Problem statement: The answer must consist of each line below that contains the word "color", copied in full.

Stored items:

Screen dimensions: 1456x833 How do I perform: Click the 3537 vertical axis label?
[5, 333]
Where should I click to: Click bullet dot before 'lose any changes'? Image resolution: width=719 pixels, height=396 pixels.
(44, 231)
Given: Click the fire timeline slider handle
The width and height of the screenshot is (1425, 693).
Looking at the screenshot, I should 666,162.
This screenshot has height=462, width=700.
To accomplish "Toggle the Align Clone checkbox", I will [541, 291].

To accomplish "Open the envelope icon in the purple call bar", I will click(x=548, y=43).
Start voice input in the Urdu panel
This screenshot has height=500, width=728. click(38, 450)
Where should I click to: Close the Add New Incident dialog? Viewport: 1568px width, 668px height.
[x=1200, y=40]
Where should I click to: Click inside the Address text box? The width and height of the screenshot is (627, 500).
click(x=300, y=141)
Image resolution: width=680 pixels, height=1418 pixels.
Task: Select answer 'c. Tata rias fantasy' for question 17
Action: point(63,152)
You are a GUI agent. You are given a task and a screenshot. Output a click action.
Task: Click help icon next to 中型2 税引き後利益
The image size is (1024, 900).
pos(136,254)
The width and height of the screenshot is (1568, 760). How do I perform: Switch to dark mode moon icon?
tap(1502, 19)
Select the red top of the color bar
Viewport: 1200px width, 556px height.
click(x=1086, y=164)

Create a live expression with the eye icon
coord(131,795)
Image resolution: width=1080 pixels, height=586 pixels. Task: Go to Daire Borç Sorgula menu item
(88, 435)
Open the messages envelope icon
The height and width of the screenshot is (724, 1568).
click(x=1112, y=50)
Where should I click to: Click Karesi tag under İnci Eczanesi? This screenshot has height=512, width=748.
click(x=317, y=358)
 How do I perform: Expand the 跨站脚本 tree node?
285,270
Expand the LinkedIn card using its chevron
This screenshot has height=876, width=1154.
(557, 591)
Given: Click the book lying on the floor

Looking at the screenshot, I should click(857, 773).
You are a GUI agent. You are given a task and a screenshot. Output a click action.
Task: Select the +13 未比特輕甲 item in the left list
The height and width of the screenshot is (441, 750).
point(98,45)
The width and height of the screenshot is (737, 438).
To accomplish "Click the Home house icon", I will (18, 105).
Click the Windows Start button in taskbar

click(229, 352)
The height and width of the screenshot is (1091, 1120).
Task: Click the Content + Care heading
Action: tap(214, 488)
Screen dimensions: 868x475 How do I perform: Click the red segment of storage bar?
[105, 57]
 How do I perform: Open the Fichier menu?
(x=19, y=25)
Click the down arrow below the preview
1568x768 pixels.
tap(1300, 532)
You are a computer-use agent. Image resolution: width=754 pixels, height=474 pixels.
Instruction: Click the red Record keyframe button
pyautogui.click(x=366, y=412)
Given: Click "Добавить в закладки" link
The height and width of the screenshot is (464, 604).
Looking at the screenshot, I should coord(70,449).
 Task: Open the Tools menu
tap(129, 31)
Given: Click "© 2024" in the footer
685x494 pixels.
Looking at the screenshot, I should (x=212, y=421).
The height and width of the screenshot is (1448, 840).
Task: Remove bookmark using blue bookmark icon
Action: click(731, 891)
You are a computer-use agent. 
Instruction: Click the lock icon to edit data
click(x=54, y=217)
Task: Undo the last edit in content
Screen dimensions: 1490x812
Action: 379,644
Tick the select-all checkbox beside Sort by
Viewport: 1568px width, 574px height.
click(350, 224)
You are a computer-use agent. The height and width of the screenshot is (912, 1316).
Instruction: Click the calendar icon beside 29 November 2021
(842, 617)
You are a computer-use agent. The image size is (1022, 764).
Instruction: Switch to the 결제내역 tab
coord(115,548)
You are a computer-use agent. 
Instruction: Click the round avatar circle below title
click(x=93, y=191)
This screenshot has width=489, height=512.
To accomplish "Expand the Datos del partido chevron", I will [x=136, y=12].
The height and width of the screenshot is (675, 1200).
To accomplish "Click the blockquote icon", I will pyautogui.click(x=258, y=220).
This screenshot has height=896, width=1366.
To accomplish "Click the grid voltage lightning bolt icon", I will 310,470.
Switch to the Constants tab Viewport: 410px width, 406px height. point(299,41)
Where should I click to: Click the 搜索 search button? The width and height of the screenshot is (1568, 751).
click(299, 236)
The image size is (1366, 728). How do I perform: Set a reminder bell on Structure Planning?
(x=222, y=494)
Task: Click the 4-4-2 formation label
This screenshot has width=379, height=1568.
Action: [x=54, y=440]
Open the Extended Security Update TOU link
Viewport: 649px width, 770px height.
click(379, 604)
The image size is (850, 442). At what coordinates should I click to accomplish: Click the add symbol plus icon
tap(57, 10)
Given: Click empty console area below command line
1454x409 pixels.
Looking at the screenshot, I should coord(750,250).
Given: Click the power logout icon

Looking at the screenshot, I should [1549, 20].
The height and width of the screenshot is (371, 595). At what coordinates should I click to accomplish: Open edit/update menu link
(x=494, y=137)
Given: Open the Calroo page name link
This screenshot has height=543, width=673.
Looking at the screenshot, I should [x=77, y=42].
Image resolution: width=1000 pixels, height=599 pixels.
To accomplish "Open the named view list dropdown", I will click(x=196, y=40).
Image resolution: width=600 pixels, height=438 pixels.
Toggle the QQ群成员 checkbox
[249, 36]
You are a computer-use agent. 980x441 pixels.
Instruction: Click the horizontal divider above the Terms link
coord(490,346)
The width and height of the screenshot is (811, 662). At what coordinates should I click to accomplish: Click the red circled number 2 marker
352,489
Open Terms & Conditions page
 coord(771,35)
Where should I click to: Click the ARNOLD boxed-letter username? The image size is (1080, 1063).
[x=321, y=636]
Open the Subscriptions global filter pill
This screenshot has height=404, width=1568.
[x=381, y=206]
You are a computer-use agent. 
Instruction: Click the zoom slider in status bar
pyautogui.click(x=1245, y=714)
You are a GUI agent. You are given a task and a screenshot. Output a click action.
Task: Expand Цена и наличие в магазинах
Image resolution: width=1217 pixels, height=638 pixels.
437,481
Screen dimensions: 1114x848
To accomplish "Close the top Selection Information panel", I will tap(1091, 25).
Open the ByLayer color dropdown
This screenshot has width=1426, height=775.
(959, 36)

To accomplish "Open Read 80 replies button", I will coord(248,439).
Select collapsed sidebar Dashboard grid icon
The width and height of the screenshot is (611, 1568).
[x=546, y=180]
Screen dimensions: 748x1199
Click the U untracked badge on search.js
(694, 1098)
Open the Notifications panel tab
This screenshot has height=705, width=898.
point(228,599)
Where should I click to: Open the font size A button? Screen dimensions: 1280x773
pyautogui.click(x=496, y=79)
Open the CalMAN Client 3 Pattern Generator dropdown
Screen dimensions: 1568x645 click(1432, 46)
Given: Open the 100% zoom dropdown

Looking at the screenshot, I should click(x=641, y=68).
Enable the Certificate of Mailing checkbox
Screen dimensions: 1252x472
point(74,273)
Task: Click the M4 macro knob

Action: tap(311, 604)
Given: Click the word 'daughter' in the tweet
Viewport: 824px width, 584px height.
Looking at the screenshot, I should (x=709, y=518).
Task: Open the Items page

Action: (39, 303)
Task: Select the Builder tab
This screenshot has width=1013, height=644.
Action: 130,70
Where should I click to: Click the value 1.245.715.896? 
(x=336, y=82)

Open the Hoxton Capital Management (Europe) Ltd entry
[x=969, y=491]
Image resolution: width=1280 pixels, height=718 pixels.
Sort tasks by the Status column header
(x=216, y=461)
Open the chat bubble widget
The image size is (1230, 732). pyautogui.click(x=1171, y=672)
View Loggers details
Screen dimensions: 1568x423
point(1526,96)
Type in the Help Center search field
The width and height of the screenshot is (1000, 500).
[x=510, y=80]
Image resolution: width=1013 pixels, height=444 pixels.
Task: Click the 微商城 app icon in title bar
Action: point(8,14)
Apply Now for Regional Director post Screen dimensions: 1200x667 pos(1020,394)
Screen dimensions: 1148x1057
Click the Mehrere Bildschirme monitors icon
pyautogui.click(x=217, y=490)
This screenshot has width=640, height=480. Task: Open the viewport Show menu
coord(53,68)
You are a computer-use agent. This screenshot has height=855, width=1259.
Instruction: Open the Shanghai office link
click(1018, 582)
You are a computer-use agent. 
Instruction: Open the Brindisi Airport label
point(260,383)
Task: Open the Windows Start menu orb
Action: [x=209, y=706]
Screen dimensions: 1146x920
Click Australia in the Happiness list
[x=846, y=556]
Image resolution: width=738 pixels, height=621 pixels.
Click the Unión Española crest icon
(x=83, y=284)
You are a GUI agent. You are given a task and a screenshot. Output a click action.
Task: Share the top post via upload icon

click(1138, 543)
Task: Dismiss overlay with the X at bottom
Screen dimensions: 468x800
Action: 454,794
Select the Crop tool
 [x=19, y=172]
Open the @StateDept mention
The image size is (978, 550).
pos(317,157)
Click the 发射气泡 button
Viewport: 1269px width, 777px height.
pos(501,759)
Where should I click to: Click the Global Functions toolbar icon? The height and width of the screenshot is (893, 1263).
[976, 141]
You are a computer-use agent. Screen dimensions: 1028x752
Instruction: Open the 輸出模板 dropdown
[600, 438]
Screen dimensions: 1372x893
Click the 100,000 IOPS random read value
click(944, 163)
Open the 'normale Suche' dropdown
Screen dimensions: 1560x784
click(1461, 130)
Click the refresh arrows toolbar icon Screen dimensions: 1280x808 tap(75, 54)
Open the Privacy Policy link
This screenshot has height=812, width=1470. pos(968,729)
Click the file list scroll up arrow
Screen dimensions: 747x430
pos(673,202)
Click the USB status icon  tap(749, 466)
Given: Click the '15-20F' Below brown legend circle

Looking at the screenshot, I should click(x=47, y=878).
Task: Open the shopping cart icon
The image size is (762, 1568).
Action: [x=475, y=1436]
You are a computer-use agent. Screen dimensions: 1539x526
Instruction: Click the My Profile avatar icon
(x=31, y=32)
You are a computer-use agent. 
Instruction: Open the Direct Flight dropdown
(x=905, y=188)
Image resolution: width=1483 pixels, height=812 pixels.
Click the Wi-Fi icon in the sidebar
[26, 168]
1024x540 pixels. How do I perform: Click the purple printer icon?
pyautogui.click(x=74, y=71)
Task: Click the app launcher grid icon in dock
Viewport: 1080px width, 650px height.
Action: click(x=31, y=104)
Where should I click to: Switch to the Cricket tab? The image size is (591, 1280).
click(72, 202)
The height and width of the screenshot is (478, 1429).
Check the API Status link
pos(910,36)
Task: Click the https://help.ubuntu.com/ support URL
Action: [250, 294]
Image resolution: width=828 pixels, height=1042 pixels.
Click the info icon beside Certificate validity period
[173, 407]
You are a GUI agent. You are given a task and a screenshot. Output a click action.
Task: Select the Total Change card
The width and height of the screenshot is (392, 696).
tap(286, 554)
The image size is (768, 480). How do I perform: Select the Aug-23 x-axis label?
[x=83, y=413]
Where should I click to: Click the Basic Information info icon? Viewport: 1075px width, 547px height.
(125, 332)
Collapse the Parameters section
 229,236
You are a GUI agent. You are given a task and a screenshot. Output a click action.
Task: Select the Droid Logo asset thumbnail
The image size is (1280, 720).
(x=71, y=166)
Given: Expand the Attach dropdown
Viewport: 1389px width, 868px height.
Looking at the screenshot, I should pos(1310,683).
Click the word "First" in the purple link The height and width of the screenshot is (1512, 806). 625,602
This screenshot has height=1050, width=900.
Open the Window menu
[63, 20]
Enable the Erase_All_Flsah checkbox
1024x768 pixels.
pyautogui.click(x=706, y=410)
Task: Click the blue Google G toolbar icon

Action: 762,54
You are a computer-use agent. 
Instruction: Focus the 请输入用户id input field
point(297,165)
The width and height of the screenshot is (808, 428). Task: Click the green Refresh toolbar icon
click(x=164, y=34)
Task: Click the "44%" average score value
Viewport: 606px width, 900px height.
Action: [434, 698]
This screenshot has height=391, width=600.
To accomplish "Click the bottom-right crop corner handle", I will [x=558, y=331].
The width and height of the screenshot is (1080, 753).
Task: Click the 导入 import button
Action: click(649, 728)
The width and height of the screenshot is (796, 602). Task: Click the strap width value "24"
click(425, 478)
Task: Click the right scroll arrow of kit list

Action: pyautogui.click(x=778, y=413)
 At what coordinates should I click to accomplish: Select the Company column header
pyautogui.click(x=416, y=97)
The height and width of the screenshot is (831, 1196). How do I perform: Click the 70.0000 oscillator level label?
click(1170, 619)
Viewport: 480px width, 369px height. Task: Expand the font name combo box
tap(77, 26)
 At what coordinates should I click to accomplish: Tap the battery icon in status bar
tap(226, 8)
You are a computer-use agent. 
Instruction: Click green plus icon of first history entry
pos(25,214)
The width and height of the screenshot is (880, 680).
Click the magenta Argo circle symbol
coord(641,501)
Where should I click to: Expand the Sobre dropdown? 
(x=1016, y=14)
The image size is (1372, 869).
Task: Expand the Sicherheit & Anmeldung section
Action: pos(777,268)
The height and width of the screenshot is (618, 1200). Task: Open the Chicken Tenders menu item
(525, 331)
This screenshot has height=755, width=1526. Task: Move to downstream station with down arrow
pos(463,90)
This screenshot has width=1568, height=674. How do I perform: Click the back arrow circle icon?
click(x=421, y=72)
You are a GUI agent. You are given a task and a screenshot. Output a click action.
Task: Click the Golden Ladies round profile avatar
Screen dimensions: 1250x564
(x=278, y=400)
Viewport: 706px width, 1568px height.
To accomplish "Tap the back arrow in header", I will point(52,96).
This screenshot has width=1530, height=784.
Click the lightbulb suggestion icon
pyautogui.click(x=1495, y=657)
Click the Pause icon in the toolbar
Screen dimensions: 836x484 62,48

Task answer:
Select the red top of the color bar
Open the ByLayer color dropdown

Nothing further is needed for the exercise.